MEHLVILLE • For more than 20 years, Ralph McGarvey and Dorothy White went everywhere together.
"They were basically inseparable," said McGarvey's daughter, Bette Jost. "It was always Dad and Dorothy."
They and their spouses had been neighbors for years, living about two blocks from each other in Velda Village Hills.
McGarvey was married to White's sister, Marilyn, who died in 1984. White's husband died a few years later, and McGarvey began looking after her.
"When we'd go grocery shopping or to a doctor appointment, I'd always take her," said McGarvey, 81. "I was more or less her chauffeur."
But their relationship stopped there. They were friends, nothing more. Or at least that's what they said.
"We always knew it was more than that," Jost said. "But they'll pretend it ain't."
Last year, White, 88, who has advanced-stage heart disease, was moved to a nursing home in Valley Park, and McGarvey, whose prostate cancer has worsened, moved in with his daughter Jost and her husband in St. Peters. In November, he became unable to drive, and the distance between him and White became too great. They haven't seen each other since.

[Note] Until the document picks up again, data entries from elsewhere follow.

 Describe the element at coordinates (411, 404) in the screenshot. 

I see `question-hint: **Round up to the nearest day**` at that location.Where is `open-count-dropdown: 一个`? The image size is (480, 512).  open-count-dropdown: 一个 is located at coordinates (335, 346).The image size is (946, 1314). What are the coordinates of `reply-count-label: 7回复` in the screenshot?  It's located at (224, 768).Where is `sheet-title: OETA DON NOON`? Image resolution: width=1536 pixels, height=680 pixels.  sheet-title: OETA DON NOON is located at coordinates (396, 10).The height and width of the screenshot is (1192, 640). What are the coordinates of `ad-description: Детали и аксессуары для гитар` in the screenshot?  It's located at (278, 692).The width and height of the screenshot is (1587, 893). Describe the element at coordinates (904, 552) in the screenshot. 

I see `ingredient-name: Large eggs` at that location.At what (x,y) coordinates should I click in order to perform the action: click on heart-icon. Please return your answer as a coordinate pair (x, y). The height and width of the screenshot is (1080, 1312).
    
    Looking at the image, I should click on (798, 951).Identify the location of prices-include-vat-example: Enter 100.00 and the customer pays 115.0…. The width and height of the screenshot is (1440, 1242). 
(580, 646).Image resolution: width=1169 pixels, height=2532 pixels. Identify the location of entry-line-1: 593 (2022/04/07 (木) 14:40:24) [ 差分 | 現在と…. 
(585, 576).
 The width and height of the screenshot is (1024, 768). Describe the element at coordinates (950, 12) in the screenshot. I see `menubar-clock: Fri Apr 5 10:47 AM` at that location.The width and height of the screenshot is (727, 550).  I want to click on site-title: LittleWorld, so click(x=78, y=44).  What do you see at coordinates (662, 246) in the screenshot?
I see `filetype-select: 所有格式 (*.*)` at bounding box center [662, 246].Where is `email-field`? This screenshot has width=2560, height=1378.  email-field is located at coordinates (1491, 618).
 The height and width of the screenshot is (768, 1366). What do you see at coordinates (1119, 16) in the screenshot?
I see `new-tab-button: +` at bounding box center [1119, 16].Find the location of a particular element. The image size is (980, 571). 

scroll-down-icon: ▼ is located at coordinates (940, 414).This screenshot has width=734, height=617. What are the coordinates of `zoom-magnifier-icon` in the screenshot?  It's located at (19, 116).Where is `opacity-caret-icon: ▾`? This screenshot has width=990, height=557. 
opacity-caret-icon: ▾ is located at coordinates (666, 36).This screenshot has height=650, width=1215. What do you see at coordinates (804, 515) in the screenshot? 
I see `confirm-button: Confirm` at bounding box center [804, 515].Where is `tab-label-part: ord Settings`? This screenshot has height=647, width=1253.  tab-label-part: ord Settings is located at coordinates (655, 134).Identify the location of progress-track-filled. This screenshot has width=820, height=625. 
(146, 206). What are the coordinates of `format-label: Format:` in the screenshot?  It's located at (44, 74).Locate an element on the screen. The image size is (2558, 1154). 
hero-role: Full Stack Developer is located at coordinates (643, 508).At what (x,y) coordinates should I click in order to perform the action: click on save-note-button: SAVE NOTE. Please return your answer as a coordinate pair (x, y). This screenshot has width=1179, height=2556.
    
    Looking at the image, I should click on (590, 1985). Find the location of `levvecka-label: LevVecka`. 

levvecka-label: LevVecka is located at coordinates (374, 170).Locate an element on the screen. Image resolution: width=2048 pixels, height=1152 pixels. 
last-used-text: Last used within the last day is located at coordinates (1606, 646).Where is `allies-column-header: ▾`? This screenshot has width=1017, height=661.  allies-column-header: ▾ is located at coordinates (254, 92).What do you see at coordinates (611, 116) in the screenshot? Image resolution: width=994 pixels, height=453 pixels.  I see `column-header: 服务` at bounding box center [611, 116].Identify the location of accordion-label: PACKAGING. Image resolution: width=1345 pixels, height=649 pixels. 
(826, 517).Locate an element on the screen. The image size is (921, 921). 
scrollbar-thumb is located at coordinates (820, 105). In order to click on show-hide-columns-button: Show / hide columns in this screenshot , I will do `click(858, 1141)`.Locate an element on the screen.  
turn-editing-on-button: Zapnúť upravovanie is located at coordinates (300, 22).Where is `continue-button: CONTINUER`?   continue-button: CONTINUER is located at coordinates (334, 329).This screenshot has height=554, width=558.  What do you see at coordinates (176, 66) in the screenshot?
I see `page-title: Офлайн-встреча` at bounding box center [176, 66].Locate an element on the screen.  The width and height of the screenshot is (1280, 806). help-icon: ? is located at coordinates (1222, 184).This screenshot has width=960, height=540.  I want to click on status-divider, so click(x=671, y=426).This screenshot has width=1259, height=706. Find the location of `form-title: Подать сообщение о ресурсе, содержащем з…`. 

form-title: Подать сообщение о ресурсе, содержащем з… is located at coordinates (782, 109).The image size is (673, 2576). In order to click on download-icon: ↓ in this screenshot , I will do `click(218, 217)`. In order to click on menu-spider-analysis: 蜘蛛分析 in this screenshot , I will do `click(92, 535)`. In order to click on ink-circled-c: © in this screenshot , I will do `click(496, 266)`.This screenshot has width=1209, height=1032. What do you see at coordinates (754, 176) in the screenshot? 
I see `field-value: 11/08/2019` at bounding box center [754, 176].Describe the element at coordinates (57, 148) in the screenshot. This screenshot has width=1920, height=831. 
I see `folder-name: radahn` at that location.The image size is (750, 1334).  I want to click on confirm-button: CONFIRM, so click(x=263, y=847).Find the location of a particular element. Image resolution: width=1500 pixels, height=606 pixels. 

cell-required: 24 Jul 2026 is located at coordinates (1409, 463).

That is, until Saturday, when they sat down together for dinner at HomeTown Buffet in Mehlville. The reunion was paid for by the California-based Dream Foundation, which grants adults with terminal illnesses one final wish. White's was to have dinner with her longtime companion.
The table was set with a white paper tablecloth, small heart-shaped confetti and three fake candles with flickering lights. White quietly picked at the chicken nuggets on her plate. The oxygen tube in her nose was bothering her and she spoke little. But she smiled when, at the beginning of the meal, McGarvey leaned over and kissed her, quickly, on the lips.
It was a belated Valentine's Day dinner, even if McGarvey and White still say they are nothing more than friends.
"I'm independent and she's independent and we kept our distance," McGarvey said. "We're just friends, that's all."